米国、仏国、独国、ルーマニア、ベトナムに設置した海外連携オフィスを活用し、国際共同研究・人材交流・情報収集活動を推進しました。特に米国に関しては、平成30年1月に文部科学省-DOE間で日米科学技術協力に関する新たな枠組みとして、本研究所が推進する「高エネルギー密度科学」が設定されました。また、スペインのマドリッド工科大学とのクロスアポイントメント制度に関する協定、カリフォルニア大学サンディエゴ校・理工学部・航空宇宙工学科、ローマ・サピエンツァ大学・基礎科学工学・応用学部、ロシア科学アカデミー応用物理学研究所、ロシア科学アカデミーレベデフ物理研究所、チェコ科学アカデミー物理研究所、南京大学、フィリピン・マプア大学と新たに学術交流協定を締結しました。

さらに関連学会並びに利用者コミュニティの議論をもとに、当研究所と量研機構関西研が中心機関となり、国際競争力のある次世代の大型ハイパワーレーザー施設の構想を「極限状態を利活用した、あらゆるスケールの構造機能の探究ができる、ハイパワーレーザーインテグレーションによる新共創システム」として取りまとめました。

社会との連携


●産業とのつながり

研究所が持つレーザー光源ならびに応用に関する技術と知識を生かし、社会的課題解決のための文科省、経産省などの事業に参加し貢献しています。

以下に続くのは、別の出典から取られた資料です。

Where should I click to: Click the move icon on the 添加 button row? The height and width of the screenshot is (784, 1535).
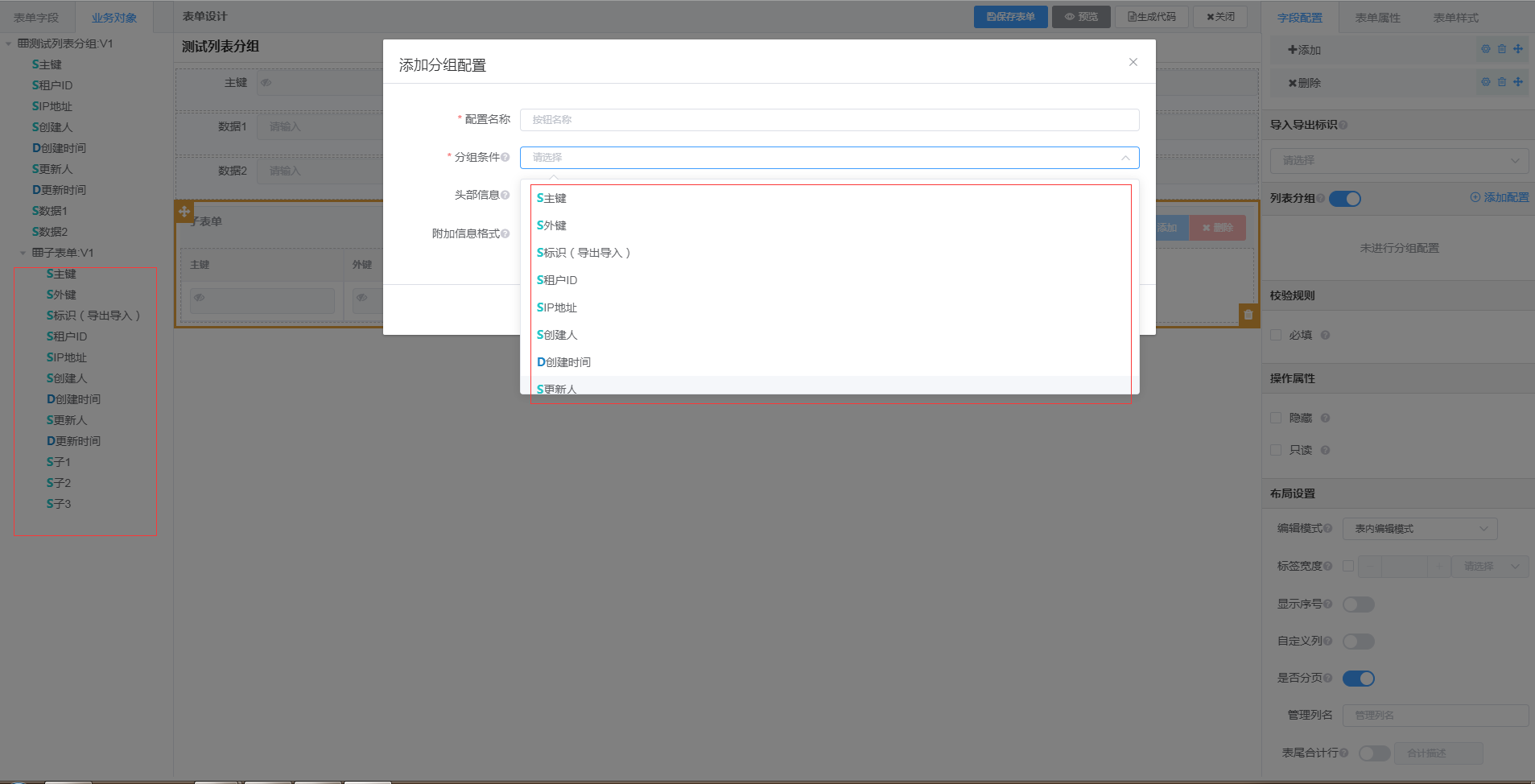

大学、研究機関、企業、関連団体が協奏し連携するための場として、従来のIFEフォーラム、光エレクトロニクスフォーラムと併せて新たにパワーレーザーフォーラムを設立しました。また産学連携実践の場として、研究所内に「レーザーオープンイノベーションプラットフォーム」を新たに整備するとともに、所内のシーズ技術を広く公開するために、「レーザー科学100」を作成し広く配布しています。さらに国内外の企業支援の3つの共同研究部門を設置し社会課題解決に貢献しています。

●若手研究者・学生とのつながり

1992年に大阪大学の 学生有志によって、研究室合同の勉強合宿として開始された「レーザー夏の学校」を支援しています。レーザー科学に関する単なる座学だけではなく、学生が自ら勉強会や実験を企画・実施し後輩に指導するOJTとして機能しています。従来から研究所が取り扱っていた大阪大学近藤賞を国際賞とするとともに、IFEフォーラムと連携しアジア太平洋物理学会連合プラズマ物理学会に若手賞U30を実現するなどして、国際的な若手人材養成に努めています。

●地域とのつながり

地域振興と大学のアウトリーチ活動を目的に国際会議開催地の地元教育委員会、地元報道機関と連携し市民講座を開催しました。本研究所の研究・教育活動の具体的な内容を直接見学・体験していただくため、毎年5月に一般公開を実施し、子供から大人まで多くの方々にお越し頂いています。